DOI QR코드

DOI QR Code

Development of a model to predict water quality using an automated machine learning algorithm

머신러닝 자동화 알고리즘을 이용한 수질예측 모형 구축

  • Jungsu Park (Department of Civil and Environmental Engineering, Hanbat National University)
  • 박정수 (국립한밭대학교 건설환경공학과)
  • Received : 2022.10.04
  • Accepted : 2022.10.31
  • Published : 2022.12.15

Abstract

The management of algal bloom is essential for the proper management of water supply systems and to maintain the safety of drinking water. Chlorophyll-a(Chl-a) is a commonly used indicator to represent the algal concentration. In recent years, advanced machine learning models have been increasingly used to predict Chl-a in freshwater systems. Machine learning models show good performance in various fields, while the process of model development requires considerable labor and time by experts.
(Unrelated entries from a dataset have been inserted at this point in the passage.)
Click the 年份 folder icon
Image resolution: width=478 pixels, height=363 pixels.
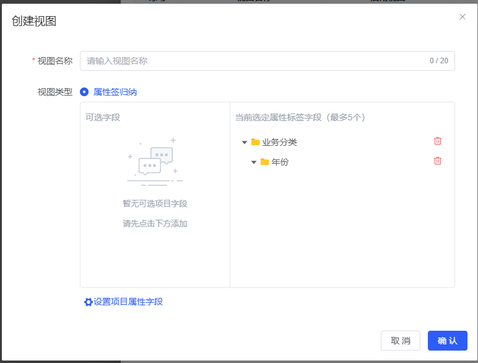click(x=264, y=162)
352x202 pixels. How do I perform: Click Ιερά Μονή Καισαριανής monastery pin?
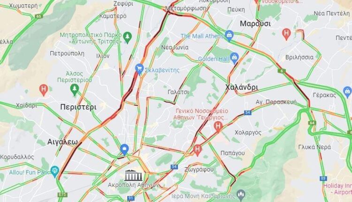241,196
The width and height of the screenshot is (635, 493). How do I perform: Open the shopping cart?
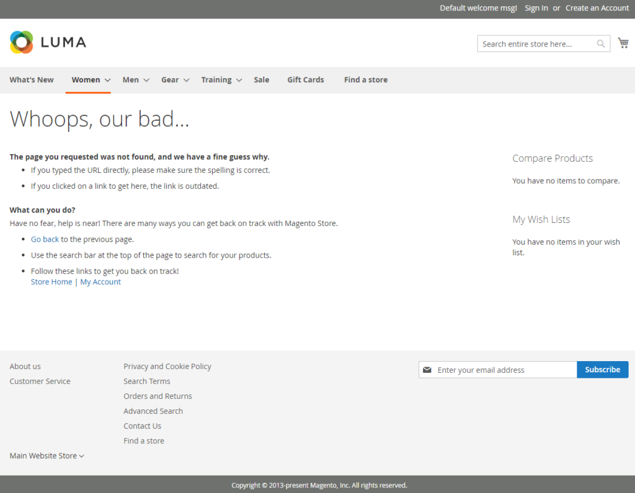coord(623,43)
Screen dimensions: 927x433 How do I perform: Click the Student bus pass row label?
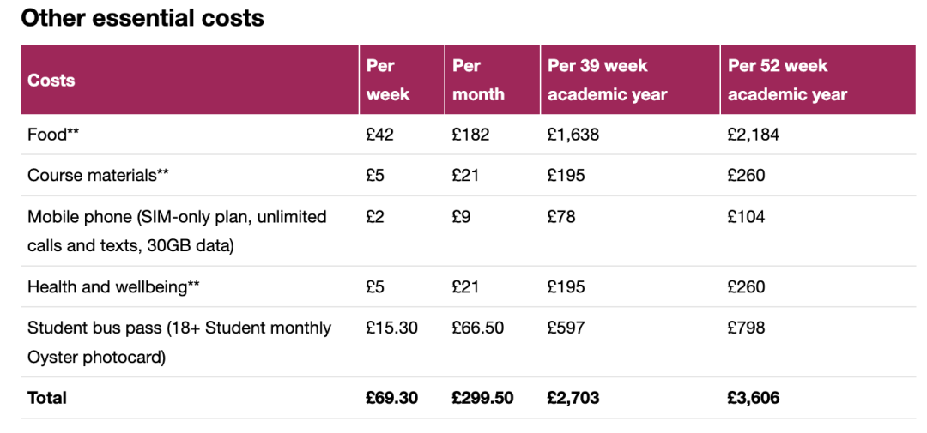[179, 342]
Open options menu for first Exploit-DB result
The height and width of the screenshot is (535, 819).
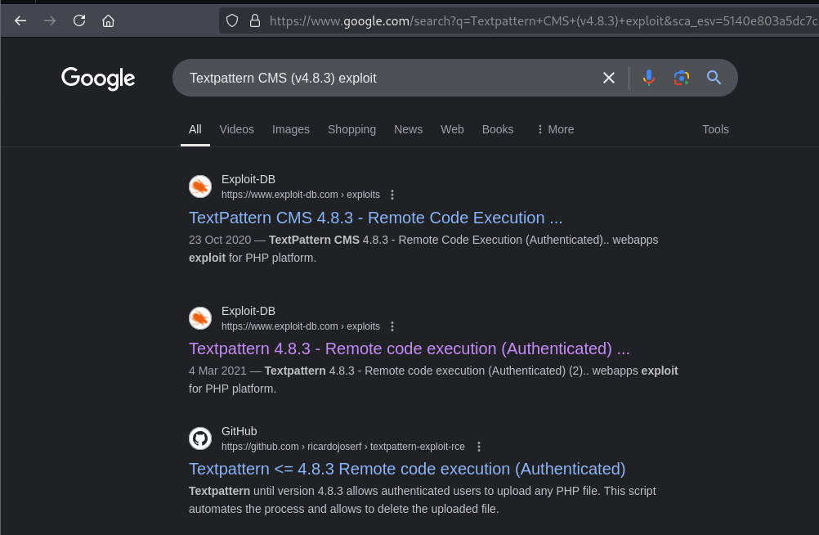pyautogui.click(x=392, y=195)
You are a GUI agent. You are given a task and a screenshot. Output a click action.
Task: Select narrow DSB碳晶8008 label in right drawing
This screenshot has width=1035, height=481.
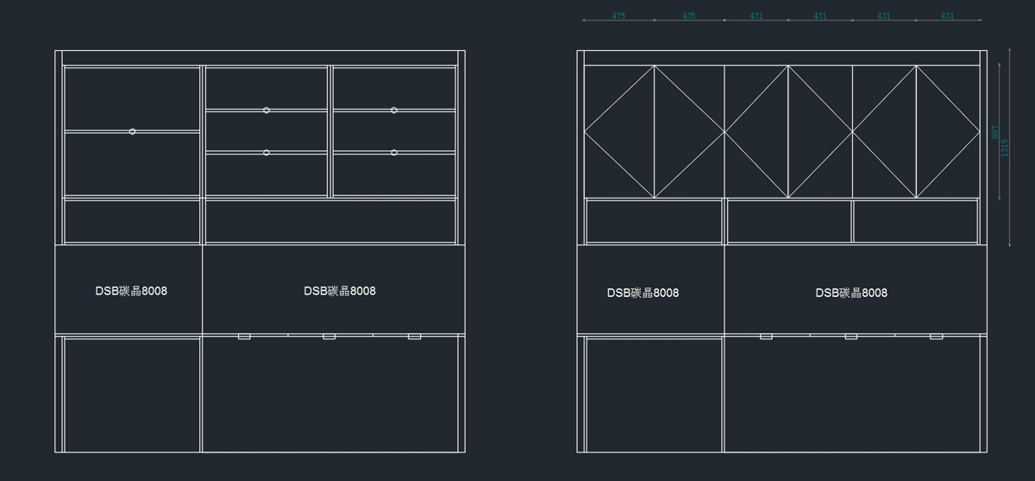[643, 293]
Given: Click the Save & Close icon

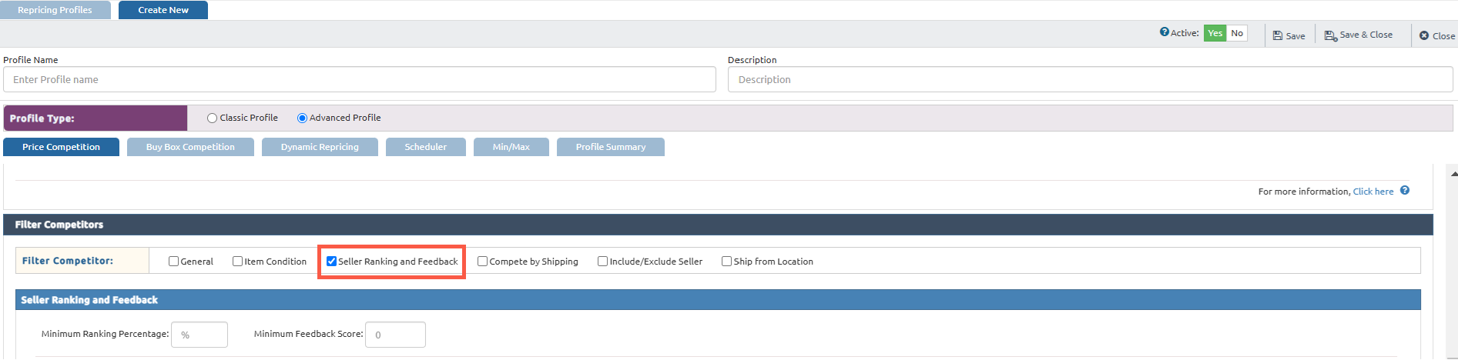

Automated machine learning(auto ML) is an emerging field of machine learning study. Auto ML is used to develop machine learning models while minimizing the time and labor required in the model development process. This study developed an auto ML to predict Chl-a using auto sklearn, one of most widely used open source auto ML algorithms. The model performance was compared with other two popular ensemble machine learning models, random forest(RF) and XGBoost(XGB). The model performance was evaluated using three indices, root mean squared error, root mean squared error-observation standard deviation ratio(RSR) and Nash-Sutcliffe coefficient of efficiency. The RSR of auto ML, RF, and XGB were 0.659, 0.684 and 0.638, respectively. The results shows that auto ML outperforms RF, and XGB shows better prediction performance than auto ML, while the differences between model performances were not significant. Shapley value analysis, an explainable machine learning algorithm, was used to provide quantitative interpretation about the model prediction of auto ML developed in this study. The results of this study present the possible applicability of auto ML for the prediction of water quality.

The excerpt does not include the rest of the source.